Requirements: Which of the lines below contain the word "checkbox"? Pull out each such line and copy it in full.

Information provided:
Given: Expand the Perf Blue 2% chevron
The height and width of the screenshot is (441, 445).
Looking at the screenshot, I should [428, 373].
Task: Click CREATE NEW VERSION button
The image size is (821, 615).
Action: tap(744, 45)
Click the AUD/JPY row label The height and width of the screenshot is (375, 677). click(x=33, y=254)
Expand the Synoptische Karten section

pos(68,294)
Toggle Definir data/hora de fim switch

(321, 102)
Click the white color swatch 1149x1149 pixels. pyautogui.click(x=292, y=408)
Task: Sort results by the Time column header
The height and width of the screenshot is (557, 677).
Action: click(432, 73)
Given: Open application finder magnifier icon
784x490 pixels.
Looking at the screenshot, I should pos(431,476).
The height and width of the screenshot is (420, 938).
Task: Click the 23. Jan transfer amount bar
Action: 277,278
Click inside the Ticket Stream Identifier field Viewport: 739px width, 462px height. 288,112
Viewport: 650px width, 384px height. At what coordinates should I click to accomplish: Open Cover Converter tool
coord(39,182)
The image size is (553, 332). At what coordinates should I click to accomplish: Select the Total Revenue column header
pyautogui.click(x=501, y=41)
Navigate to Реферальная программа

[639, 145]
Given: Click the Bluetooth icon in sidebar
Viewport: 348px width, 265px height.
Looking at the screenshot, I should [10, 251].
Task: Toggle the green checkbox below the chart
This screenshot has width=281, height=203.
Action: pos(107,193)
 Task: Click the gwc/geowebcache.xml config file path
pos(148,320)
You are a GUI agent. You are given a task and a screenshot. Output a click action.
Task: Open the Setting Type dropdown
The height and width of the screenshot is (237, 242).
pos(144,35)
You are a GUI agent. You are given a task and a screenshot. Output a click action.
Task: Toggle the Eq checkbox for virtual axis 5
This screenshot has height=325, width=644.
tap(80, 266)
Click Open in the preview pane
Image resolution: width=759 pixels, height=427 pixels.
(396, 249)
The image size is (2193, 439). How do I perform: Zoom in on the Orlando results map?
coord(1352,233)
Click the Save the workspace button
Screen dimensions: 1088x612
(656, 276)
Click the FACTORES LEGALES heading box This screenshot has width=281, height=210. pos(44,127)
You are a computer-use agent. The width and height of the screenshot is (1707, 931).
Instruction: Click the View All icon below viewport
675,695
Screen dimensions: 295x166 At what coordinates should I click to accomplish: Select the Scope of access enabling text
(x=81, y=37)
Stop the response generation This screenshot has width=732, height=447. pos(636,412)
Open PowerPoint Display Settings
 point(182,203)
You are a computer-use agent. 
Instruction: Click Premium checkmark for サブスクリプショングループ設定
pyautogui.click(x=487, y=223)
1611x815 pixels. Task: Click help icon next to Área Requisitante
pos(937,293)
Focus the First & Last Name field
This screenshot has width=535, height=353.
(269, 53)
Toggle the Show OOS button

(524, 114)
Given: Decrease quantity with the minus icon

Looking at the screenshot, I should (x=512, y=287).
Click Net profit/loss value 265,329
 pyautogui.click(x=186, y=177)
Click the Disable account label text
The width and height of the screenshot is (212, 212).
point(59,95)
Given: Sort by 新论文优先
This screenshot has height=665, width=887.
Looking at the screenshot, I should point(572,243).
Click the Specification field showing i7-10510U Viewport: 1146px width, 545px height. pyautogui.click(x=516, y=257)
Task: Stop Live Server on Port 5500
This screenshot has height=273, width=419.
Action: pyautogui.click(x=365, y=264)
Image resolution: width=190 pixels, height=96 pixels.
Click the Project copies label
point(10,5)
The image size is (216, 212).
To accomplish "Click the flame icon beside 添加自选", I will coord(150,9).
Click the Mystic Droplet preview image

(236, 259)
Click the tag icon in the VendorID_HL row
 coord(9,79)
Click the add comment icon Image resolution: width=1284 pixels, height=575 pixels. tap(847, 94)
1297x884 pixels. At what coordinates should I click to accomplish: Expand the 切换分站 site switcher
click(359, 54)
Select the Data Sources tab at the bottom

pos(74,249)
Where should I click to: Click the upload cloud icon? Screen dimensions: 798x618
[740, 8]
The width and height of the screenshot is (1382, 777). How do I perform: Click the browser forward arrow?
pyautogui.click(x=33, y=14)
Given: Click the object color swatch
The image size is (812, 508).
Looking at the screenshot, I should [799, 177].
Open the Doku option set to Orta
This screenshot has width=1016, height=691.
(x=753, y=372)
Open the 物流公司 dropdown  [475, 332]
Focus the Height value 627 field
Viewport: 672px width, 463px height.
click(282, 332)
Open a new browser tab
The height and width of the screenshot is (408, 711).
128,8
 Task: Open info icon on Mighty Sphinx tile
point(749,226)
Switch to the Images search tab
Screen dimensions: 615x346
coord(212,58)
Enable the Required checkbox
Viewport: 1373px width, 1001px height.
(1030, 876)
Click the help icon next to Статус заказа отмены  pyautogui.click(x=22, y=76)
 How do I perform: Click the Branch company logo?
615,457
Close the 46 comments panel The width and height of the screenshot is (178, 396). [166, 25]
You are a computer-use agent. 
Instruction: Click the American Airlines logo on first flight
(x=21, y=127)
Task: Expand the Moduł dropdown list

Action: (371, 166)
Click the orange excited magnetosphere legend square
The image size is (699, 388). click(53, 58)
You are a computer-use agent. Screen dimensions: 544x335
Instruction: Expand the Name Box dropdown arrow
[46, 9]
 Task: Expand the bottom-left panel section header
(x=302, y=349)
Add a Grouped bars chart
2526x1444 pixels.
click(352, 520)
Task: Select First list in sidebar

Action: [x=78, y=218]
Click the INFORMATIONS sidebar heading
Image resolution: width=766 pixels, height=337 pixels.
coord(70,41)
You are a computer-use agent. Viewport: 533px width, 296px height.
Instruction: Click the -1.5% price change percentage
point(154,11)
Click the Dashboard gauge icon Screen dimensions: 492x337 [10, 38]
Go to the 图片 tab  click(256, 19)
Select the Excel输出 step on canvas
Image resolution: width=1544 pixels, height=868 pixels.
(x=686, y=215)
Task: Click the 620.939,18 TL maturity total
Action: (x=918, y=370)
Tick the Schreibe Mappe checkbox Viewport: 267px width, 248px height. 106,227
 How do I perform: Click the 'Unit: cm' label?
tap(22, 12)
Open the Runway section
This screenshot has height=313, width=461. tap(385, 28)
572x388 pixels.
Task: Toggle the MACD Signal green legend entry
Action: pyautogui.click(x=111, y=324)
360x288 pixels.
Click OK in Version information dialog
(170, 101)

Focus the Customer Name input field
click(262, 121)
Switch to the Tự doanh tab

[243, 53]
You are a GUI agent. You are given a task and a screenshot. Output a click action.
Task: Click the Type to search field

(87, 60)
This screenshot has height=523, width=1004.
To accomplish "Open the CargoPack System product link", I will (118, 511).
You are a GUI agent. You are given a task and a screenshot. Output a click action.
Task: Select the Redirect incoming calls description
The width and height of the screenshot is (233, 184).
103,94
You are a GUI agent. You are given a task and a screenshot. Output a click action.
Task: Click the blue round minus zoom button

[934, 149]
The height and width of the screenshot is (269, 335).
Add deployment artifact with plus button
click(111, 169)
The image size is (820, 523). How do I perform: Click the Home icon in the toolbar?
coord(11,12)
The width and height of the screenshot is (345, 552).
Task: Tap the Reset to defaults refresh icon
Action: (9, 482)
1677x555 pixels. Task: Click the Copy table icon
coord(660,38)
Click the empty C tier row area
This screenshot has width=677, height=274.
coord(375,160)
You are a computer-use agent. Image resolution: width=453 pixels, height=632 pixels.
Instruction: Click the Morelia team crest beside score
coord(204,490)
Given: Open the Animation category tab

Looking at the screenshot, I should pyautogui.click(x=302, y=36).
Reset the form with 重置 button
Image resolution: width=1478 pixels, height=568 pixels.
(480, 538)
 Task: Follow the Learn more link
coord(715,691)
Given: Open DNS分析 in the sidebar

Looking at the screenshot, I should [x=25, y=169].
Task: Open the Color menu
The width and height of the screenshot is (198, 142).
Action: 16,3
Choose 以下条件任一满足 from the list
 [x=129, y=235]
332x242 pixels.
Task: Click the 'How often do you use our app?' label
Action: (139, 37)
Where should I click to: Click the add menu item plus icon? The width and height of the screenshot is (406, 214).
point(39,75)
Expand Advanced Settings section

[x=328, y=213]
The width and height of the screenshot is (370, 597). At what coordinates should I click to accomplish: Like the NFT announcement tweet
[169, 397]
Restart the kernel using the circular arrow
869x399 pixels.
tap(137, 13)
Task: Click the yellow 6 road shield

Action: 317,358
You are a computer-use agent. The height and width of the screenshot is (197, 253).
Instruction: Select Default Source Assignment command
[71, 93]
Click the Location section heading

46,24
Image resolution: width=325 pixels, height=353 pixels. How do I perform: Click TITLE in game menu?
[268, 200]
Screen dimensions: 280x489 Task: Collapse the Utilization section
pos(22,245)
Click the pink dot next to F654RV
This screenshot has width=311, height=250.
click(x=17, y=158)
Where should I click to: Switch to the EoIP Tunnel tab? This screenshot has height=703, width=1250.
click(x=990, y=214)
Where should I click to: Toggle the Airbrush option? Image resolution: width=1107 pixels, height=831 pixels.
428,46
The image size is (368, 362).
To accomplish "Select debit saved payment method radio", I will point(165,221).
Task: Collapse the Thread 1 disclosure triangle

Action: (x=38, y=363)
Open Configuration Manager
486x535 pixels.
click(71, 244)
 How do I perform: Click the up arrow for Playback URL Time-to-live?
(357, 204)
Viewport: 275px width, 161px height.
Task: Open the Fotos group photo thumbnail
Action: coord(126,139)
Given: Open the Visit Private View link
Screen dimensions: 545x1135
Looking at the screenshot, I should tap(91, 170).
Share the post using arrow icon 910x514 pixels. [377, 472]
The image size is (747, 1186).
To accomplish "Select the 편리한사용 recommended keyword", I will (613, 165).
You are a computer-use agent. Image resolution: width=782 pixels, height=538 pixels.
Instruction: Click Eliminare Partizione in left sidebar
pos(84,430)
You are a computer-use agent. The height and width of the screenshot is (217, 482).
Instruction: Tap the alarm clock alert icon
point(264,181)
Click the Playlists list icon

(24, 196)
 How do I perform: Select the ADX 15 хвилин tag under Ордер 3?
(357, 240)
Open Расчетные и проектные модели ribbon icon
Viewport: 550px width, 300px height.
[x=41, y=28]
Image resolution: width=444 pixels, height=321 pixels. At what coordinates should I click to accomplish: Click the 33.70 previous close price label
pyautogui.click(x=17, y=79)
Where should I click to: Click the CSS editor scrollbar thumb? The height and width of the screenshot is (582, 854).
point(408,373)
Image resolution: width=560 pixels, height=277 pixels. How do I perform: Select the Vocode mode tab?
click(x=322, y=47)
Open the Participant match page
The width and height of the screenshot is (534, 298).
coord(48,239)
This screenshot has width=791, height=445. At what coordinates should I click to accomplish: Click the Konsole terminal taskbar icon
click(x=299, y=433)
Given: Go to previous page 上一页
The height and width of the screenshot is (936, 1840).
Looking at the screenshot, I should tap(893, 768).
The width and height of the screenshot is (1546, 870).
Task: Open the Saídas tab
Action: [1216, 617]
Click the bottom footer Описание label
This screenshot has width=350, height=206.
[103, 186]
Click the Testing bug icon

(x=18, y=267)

Answer to the task:
Task: Toggle the green checkbox below the chart
Task: Toggle the Eq checkbox for virtual axis 5
Enable the Required checkbox
Tick the Schreibe Mappe checkbox Viewport: 267px width, 248px height. 106,227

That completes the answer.